The oversight regulator was equally concerned that Pakistani, black African and mixed ethnic groups were “proportionately the highest users of legal aid”, and consumers from lower social groups used legal aid “around twice as much in percentage terms” as those from higher groups.

“Affordability of legal services is a key concern for people with mental health problems and their carers and consumers with learning disabilities,” the LSB said.

“Changes in legal aid could therefore have a particular impact for such vulnerable consumers.

“There is a statistical link between getting early legal advice and resolving problems sooner. At any stage in dealing with a legal issue, people who did not receive early advice were 20% less likely than average to have their issue resolved.”

The LSB added that there were “misunderstandings amongst consumers about the type of legal issue for which legal aid is available”.

According to the Legal Services Consumer Panel’s annual Tracker Survey, the proportion of consumers using legal aid grew from 5% in 2012 to 8% in 2014, but was down to 2% by this year.

Dr Helen Phillips, chair of the LSB, said: “Our research shows that, in recent years, a growing proportion of individuals are handling their legal problems alone and that a declining proportion are seeking advice.

“Actual or perceived costs have come to the fore as a key factor in determining what action people take when faced with a legal problem.
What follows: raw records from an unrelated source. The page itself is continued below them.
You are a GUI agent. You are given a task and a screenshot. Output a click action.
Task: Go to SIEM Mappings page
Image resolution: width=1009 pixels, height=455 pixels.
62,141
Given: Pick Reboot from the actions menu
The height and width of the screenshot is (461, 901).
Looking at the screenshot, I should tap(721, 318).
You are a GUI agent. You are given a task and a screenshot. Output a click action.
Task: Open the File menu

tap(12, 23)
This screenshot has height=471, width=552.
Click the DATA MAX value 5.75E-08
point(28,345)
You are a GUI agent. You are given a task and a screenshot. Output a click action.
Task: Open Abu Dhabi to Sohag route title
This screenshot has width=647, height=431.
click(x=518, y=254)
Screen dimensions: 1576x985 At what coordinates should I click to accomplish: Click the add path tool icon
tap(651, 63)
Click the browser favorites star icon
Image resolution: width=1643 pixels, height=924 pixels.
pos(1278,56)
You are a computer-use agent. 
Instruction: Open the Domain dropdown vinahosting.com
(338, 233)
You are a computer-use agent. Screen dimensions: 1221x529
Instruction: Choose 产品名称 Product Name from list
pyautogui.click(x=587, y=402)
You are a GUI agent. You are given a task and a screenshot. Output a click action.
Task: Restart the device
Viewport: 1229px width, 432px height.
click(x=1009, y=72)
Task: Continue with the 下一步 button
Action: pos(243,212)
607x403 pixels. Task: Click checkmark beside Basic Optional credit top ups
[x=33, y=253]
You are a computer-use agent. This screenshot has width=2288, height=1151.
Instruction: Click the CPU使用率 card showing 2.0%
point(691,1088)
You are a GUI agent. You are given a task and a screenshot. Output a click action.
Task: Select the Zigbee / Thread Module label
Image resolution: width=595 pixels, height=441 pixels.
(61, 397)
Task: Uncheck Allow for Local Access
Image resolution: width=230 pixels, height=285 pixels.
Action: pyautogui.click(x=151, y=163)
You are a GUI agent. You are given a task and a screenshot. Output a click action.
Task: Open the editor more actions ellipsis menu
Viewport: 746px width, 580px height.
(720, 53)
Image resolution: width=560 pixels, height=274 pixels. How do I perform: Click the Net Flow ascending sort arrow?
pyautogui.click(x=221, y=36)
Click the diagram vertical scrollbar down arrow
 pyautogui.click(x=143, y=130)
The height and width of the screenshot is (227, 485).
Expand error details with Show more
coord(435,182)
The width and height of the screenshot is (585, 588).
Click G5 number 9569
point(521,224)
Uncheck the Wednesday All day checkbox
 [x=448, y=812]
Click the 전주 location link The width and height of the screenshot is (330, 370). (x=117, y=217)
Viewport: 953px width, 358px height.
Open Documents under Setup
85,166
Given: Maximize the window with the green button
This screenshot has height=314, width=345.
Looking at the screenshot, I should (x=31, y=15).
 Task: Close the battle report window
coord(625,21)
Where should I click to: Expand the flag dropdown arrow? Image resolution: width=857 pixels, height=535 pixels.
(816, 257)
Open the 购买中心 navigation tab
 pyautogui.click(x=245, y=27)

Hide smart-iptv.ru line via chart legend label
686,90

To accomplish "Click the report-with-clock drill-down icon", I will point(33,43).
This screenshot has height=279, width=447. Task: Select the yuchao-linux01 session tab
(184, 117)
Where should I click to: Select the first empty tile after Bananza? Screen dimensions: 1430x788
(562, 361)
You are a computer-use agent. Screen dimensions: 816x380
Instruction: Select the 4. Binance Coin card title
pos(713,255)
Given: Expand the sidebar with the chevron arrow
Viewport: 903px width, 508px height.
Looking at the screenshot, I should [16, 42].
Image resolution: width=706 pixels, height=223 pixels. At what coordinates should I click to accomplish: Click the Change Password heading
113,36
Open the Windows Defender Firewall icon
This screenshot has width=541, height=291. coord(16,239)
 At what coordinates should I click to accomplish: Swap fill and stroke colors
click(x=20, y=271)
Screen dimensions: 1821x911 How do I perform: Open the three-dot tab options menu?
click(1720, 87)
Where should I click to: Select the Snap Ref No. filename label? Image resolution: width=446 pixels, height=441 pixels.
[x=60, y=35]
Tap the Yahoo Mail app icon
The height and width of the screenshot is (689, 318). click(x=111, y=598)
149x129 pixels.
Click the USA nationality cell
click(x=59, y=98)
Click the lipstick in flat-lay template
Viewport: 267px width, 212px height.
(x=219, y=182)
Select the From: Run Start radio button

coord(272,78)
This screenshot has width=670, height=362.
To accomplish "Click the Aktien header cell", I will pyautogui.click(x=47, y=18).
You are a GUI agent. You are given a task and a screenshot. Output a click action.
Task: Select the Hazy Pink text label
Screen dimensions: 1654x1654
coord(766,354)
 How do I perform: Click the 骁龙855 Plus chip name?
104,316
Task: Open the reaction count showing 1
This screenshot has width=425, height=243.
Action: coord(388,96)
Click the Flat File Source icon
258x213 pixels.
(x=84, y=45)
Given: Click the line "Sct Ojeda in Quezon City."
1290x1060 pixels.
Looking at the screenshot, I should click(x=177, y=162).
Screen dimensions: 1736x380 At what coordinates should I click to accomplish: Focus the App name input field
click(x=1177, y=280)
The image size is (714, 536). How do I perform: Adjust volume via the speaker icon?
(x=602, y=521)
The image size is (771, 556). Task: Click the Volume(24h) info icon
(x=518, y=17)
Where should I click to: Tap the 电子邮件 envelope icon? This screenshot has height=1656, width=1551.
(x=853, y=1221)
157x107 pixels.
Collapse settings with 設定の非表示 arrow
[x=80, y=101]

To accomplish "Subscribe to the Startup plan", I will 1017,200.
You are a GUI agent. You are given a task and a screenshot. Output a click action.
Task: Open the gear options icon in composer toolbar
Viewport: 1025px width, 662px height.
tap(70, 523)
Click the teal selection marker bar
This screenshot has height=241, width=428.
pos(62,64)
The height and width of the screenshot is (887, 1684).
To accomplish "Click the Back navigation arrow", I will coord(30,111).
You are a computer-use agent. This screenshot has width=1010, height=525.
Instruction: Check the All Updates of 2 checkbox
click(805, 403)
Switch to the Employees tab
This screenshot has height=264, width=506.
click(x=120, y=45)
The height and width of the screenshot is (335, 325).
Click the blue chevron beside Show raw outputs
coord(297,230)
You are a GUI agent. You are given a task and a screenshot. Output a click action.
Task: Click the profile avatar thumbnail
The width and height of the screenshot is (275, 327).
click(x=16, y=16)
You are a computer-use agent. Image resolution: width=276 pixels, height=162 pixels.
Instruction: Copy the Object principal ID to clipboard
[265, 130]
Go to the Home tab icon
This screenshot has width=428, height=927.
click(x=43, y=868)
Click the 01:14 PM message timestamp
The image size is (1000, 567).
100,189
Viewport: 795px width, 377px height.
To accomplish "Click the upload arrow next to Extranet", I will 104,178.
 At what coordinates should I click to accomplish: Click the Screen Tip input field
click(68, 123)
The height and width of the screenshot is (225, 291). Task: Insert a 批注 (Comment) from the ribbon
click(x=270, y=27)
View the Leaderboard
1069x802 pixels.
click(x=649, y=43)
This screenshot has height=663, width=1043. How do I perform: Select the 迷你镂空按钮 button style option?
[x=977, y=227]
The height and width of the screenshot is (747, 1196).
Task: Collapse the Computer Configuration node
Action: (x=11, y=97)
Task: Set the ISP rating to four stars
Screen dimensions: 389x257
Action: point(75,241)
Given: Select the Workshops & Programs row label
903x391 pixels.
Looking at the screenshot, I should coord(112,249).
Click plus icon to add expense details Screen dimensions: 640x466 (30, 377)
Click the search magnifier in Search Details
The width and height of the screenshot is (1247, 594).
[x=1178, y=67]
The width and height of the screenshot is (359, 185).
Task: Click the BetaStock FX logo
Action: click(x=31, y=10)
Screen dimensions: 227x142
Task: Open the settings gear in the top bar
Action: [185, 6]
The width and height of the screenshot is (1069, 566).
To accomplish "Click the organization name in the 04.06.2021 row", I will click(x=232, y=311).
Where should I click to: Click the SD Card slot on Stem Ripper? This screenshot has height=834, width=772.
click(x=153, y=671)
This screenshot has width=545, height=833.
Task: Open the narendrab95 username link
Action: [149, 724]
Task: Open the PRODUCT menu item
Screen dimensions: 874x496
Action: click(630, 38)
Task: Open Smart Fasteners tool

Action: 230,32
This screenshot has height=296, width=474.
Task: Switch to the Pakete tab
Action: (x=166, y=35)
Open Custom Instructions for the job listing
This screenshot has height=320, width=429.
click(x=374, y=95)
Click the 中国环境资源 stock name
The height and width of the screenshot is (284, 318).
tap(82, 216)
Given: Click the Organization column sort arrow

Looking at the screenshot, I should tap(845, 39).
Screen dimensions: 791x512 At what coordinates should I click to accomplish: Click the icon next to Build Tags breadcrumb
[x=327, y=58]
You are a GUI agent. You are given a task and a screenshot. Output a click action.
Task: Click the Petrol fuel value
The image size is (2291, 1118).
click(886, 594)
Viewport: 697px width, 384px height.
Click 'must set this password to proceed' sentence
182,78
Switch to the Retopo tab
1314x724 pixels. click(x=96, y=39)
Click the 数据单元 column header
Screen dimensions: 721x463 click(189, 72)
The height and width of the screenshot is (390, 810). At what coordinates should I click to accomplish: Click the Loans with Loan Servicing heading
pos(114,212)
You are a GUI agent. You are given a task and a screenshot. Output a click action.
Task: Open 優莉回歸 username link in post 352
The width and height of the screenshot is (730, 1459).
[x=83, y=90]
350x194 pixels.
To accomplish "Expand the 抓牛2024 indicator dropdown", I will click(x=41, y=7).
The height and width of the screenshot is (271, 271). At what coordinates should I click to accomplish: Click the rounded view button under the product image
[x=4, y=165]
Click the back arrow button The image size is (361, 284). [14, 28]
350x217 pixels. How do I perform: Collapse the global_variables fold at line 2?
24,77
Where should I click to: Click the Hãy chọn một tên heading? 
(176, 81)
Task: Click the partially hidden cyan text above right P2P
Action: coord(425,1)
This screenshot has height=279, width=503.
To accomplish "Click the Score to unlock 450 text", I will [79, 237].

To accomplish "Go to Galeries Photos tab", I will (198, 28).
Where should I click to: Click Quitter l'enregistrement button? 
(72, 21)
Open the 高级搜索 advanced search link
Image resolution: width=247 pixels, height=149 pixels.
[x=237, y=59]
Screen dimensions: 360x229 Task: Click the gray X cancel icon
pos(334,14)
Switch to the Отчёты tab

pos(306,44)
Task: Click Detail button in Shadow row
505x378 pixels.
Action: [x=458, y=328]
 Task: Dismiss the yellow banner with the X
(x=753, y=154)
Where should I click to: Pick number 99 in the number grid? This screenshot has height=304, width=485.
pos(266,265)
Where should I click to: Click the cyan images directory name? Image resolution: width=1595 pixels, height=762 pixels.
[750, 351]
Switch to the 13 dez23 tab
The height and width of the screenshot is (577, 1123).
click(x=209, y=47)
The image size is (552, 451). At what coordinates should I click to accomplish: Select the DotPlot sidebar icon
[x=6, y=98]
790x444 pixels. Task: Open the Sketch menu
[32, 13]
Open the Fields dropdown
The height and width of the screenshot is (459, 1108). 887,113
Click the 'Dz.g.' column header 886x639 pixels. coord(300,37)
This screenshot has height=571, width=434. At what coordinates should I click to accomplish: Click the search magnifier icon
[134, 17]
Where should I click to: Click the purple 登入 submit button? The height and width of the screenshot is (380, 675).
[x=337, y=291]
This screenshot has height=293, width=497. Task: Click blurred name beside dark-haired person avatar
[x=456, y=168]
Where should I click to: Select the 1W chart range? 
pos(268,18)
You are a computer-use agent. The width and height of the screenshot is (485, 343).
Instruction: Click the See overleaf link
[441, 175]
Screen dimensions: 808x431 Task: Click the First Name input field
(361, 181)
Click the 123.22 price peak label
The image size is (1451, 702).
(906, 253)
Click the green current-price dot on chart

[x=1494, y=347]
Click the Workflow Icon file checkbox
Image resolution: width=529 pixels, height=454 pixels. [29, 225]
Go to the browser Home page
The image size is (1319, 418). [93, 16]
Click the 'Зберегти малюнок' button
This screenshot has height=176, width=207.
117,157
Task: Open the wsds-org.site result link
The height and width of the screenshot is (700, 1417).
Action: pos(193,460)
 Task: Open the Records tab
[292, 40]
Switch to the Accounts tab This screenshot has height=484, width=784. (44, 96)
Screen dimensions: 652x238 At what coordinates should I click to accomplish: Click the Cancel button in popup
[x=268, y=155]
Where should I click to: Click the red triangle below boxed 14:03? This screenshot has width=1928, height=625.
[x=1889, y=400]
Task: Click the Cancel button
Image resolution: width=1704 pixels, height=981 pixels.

“We think it is important to look at what has happened to consumers who are no longer able to access legal aid following the reforms.

“Research suggests that changes in legal aid may have disproportionately affected certain groups of people such as particular ethnic groups and those from the C2DE social groups.

“We are also concerned about whether the reforms may have had knock-on effects elsewhere in the justice system and also more broadly in other areas of public spending such as health.”

The LSB response said that despite its initiatives to increase competition and enable legal services providers to deliver “more innovative and cost-effective” services, it remained the case that, “all else equal, reductions in legal aid carry the risk of increasing the number of ‘stretched consumers’ who are the least likely to use a lawyer”.

This could “adversely affect both the ability of the consumer to handle their case effectively (and therefore the fairness of the outcome) and also the efficient and effective running of the court system”.

The LSB said the proportion of private family law cases where both sides were represented fell from 50% in 2011 to 22% in 2015, with “larger falls” after the implementation of LASPO.

“There may be a number of reasons for the rise in self-representation. To the extent that such a rise has been caused by either a reduction in legal aid or a lack of understanding that legal aid is available, then this is a cause for concern.”

The LSB said legally aided family mediation assessments were down by over 50% in 2014/15 compared to 2011/12.